=== EXERCISE DETAILS ===
Put the entries from the line with "Image resolution: width=640" through the end of the entries into a two-column CSV with the headers input and output, one row per entry. Each value goes in a single quoted field, with line breaks replaced by spaces.

Items listed in a dataset:
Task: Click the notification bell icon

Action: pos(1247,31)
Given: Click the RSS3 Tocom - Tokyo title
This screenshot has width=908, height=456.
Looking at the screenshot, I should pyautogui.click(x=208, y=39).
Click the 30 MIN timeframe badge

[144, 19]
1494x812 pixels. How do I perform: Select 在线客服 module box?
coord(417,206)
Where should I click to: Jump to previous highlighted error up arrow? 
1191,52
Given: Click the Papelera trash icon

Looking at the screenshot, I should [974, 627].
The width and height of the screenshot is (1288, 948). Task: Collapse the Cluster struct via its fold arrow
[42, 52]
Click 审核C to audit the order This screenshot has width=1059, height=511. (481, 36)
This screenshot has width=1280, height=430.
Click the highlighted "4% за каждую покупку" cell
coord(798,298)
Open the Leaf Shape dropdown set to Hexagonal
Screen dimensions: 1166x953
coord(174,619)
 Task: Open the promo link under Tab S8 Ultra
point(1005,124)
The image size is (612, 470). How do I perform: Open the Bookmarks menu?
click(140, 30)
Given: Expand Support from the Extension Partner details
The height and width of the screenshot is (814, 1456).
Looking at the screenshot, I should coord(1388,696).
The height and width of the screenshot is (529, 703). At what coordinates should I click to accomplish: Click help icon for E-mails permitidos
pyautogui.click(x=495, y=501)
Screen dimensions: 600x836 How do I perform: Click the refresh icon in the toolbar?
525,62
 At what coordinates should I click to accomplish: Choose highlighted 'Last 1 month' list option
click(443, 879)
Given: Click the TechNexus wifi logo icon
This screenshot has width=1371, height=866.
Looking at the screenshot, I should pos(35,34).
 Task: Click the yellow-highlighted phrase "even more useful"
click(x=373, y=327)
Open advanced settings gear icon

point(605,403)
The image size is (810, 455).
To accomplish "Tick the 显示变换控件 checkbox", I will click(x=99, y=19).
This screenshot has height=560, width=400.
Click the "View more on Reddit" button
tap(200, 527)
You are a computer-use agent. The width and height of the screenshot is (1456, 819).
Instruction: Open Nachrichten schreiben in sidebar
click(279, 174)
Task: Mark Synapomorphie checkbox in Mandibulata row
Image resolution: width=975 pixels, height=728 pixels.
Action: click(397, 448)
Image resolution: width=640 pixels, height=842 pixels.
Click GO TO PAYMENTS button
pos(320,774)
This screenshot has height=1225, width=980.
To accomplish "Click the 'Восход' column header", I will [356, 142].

=== REPLY ===
input,output
"Image resolution: width=640 pixels, height=842 pixels. Click GO TO PAYMENTS button","pos(320,774)"
"This screenshot has height=1225, width=980. To accomplish ""Click the 'Восход' column header"",","I will [356, 142]."